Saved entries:

= = = =

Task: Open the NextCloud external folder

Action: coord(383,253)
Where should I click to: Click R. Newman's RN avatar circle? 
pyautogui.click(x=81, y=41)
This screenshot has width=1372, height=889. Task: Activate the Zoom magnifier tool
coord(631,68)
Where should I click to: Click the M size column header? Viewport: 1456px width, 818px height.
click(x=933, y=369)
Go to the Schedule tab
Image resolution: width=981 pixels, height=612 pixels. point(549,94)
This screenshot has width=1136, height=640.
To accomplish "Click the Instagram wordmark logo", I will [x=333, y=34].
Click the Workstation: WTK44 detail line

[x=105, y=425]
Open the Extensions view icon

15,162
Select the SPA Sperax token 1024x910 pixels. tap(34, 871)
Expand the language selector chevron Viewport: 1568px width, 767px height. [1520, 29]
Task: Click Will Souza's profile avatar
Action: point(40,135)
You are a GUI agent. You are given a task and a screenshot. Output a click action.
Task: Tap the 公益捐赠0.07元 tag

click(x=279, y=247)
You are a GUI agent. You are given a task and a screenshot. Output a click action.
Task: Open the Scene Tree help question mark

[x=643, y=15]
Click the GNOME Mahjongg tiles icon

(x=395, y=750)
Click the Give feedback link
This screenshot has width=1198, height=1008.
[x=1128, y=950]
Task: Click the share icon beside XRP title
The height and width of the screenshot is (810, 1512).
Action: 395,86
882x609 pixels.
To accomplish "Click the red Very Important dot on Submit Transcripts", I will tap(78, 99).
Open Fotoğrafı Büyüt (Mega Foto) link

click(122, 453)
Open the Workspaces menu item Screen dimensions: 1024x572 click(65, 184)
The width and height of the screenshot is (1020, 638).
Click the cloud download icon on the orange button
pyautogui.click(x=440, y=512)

= = = =

§ **Exercise**: Using the entries above, give back exactly the line containing "The height and", the line containing "The width and", and every line between them, and nothing else.

§ **Your response**:
The height and width of the screenshot is (810, 1512).
Action: 395,86
882x609 pixels.
To accomplish "Click the red Very Important dot on Submit Transcripts", I will tap(78, 99).
Open Fotoğrafı Büyüt (Mega Foto) link

click(122, 453)
Open the Workspaces menu item Screen dimensions: 1024x572 click(65, 184)
The width and height of the screenshot is (1020, 638).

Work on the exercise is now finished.